Vietnam vet retires from Zephyr Cove Safeway after 46 years
George Herrick likes helping people. And for 46 years he’s been in the business of doing just that as an employee of Safeway.
“I always try to help people as much as I can,” said Herrick on his second to last day at the Safeway in Zephyr Cove. “It’s how I’ve always been.”
After serving in the military for three years during the Vietnam War, Herrick returned to Northern California and logged giant redwoods for 10 years. When the operation shut down, he took a job at Safeway in Crescent City, California. In 1992, when his wife’s job got transferred to South Lake Tahoe, he made the move to Safeway in Zephyr Cove.

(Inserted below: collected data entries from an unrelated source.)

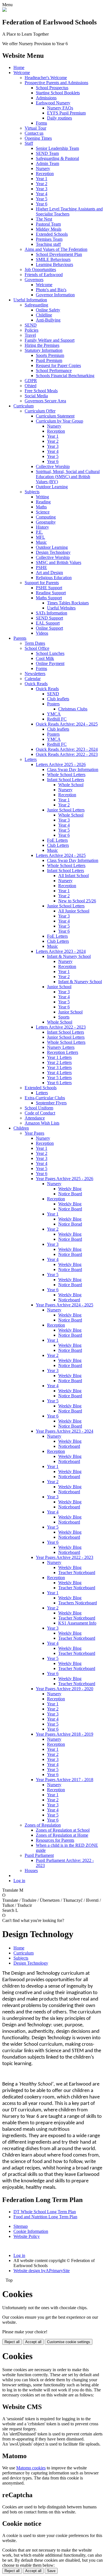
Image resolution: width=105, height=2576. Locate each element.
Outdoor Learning (52, 486)
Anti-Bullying (48, 320)
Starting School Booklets (58, 92)
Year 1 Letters (59, 1057)
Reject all (12, 2342)
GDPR (31, 380)
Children (21, 1128)
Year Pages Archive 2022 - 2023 (64, 1557)
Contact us (34, 133)
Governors (34, 279)
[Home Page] (4, 10)
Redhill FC (57, 719)
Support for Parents (42, 582)
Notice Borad (70, 1224)
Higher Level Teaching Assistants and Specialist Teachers (69, 211)
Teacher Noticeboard (76, 1572)
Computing (46, 517)
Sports (63, 1017)
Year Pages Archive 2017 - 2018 (64, 1779)
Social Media (36, 395)
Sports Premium (50, 355)
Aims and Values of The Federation (56, 249)
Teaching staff (48, 244)
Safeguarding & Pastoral (57, 158)
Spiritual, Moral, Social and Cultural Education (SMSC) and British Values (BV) (68, 476)
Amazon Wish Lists (42, 1123)
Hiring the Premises (42, 345)
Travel (30, 335)
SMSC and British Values (58, 562)
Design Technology (53, 552)
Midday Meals (48, 229)
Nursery (43, 168)
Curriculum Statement (55, 416)
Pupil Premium (49, 360)
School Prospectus (52, 87)
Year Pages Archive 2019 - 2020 (64, 1688)
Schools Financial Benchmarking (65, 375)
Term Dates (35, 643)
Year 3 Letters (59, 1067)
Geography (46, 522)
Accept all (33, 2342)
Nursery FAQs (60, 107)
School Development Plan (59, 254)
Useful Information (30, 299)
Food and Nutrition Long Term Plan (45, 2216)
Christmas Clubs (72, 708)
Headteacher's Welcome (46, 77)
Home (18, 67)
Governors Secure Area (45, 400)
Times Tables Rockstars (68, 602)
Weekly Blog (69, 1188)
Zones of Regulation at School (63, 1830)
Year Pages (34, 1133)
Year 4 (41, 193)
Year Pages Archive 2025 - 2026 (64, 1178)
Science (43, 512)
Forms (41, 123)
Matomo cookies (31, 2467)
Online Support (49, 628)
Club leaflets (58, 698)
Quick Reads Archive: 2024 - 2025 (67, 724)
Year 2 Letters (59, 1062)
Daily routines (59, 118)
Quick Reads (36, 683)
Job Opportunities (40, 269)
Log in (19, 1880)
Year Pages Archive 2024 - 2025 (64, 1304)
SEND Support (49, 618)
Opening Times (38, 138)
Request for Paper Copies (58, 365)
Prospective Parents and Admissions (56, 82)
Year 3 (41, 188)
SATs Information (51, 613)
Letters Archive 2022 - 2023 (61, 1027)
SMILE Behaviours (53, 259)
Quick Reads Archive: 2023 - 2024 (67, 749)
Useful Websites (61, 607)
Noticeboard (69, 1299)
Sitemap (20, 2226)
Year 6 (41, 203)
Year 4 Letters (59, 1072)
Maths (41, 506)
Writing (42, 496)
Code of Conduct (40, 1113)
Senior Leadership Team (57, 148)
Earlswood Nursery (53, 102)
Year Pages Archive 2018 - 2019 (64, 1734)
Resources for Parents (55, 1840)
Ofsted (30, 385)
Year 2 (41, 183)
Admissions (46, 97)
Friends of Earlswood (44, 274)
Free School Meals (41, 390)
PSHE (41, 567)
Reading (43, 501)
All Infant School (73, 875)
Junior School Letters (66, 810)
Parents (19, 638)
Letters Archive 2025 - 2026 (61, 764)
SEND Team (47, 153)
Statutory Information (43, 350)
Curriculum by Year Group (59, 421)
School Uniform (39, 1107)
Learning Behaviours (54, 264)
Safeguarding (36, 304)
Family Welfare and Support (49, 340)
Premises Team (49, 239)
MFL (40, 537)
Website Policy (26, 2236)
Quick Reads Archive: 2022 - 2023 (67, 754)
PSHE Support (49, 587)
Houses (31, 1870)
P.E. (39, 532)
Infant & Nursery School (69, 956)
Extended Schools (52, 234)
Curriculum (23, 405)
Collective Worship (53, 466)
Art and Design (49, 572)
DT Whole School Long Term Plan (44, 2211)
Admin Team (47, 163)
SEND (31, 325)
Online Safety (48, 310)
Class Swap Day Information (72, 769)
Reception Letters (62, 1052)
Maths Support (49, 597)
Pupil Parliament (39, 1855)
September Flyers (51, 1102)
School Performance (54, 370)
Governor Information (55, 294)
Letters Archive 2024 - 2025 (61, 855)
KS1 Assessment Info (77, 1623)
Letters (31, 759)
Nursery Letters (60, 1047)
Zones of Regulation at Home (62, 1835)
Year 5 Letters (59, 1077)
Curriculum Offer (40, 411)
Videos (42, 633)
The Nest (44, 219)
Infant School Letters (65, 779)
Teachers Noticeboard (77, 1602)
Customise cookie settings (68, 2342)
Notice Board (70, 1193)
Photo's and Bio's (51, 289)
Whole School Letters (66, 774)
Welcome (21, 72)
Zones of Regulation (43, 1825)
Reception (45, 173)
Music (41, 542)
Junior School (59, 986)
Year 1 (41, 178)
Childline (44, 315)
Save (51, 2571)
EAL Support (48, 623)
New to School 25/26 (77, 900)
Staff (29, 143)
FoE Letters (57, 840)
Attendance (35, 1118)
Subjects (32, 491)
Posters (53, 703)
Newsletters (35, 673)
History (42, 527)
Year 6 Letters (59, 1082)
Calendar (33, 678)
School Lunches (50, 653)
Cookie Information (30, 2231)
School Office (37, 648)
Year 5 (41, 198)
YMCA (54, 714)
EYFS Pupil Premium (66, 113)
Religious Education (54, 577)
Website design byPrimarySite (41, 2270)
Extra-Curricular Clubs (45, 1097)
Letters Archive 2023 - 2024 (61, 951)
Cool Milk (45, 658)
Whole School (70, 784)
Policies (31, 330)
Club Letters (58, 845)
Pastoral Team (48, 224)
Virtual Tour (35, 128)
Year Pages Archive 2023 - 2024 (64, 1431)
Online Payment (50, 663)
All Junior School (73, 911)
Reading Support (51, 592)
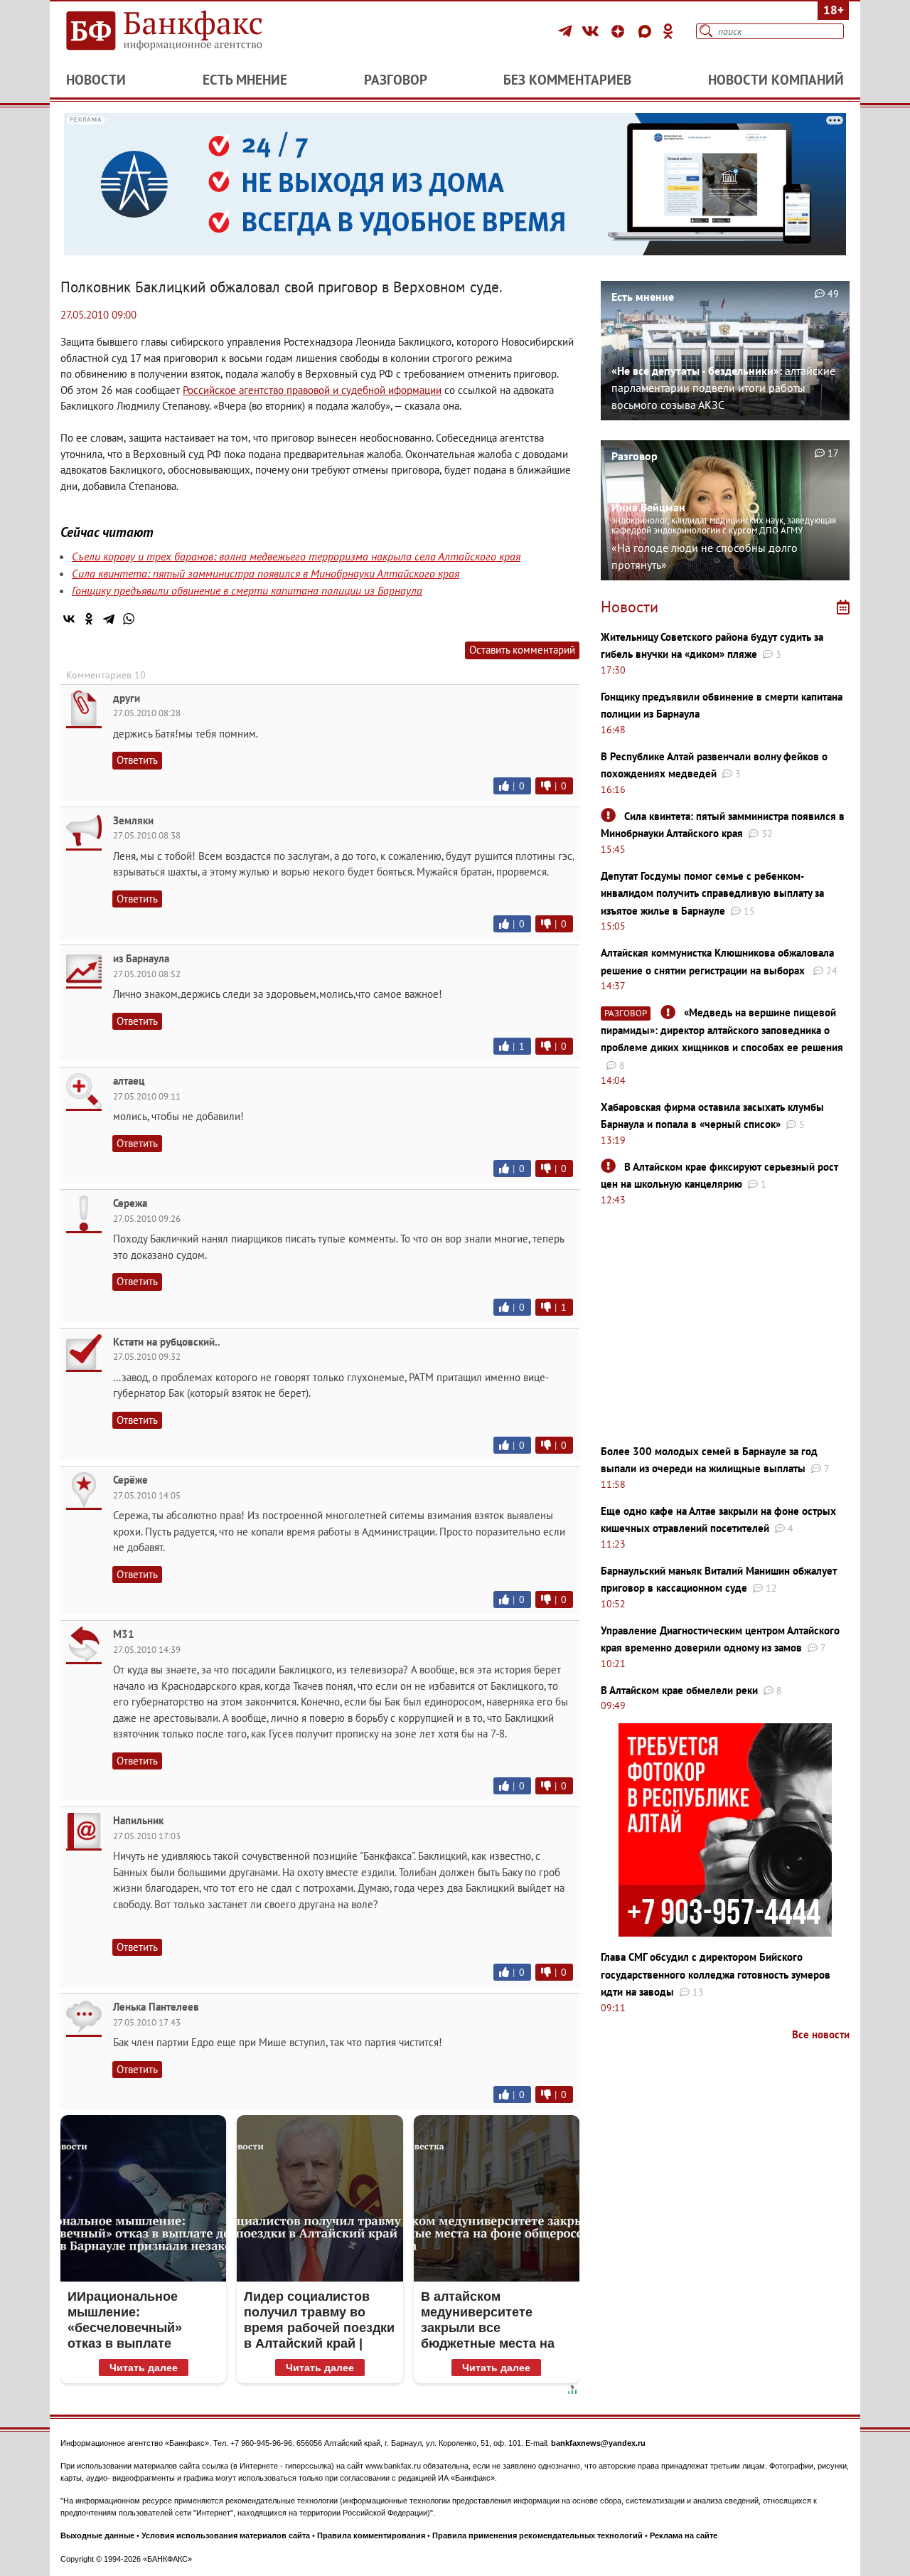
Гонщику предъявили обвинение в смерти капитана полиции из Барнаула (247, 590)
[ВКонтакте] (593, 31)
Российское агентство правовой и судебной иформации (312, 390)
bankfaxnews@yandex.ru (598, 2443)
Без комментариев (567, 79)
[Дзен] (620, 31)
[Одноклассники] (668, 31)
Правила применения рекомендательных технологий (537, 2535)
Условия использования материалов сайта (225, 2535)
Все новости (821, 2034)
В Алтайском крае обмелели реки (679, 1690)
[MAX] (647, 31)
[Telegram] (567, 31)
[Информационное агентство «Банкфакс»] (184, 31)
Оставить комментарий (522, 649)
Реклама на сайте (683, 2535)
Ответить (137, 760)
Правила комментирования (371, 2535)
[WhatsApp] (128, 618)
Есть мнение (245, 79)
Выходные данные (97, 2535)
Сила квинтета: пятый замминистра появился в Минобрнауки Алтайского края (265, 573)
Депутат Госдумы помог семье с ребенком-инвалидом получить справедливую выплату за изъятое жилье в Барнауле (712, 893)
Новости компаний (776, 79)
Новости (96, 79)
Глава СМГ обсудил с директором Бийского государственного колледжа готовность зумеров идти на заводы (715, 1974)
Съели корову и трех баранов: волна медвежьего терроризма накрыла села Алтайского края (296, 556)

“I started scrubbing floors and worked my way up. But really, everybody is just making a big deal out of nothing,” Herrick said, referring to his retirement, as his coworker Helen Wright shook her head.
“He is the fixture of Safeway,” said Wright. “That man is so generous and so loving. He has done so much for this store, the customers and the community.”
“He’s our Mr. Fix It. Anything that breaks, we go to George,” continued Wright. “When new kids get hired and they are trying to stretch their dollar, he teaches them how to budget their money.”
Karen Boulet, a teacher at Zephyr Cove Elementary and a regular customer at Safeway, said Herrick would be greatly missed.
“Over my 20 years here in Zephyr Cove, George has seen my three children grow up,” said Boulet. “He is always friendly, outgoing, always says hello. Everyone who lives here has come to know George as the heartbeat of Safeway.”
Amazingly, in the 46 years that Herrick worked at Safeway, he did not miss a single day of work. He never even took a sick day.
“I went to the doctor last week for the first time since I was discharged [from the Army],” Herrick chuckled. “I’m living good I guess! I don’t smoke or drink. I’ve never even had a cup of coffee.”
The irony of his position as the liquor manager is not lost on him.
And when it snowed up in Lake Tahoe, Herrick — who lives down in Carson City — would sleep in his truck so he wouldn’t miss work the next day.
“Oh gosh, I can’t remember how many times,” said Herrick.
So what motivates Herrick every day (when so many have no qualms with taking a handful of “mental health days”)?
“Mainly it’s just to be able to provide for my family when I retire,” said Herrick. “And the people — the people I work with. It’s been great. I always just want to get up and go to work.”
But now it’s time for Herrick to take a well-earned break, one he envisions will be filled with quality time with his nine grandkids and lots of camping and fishing.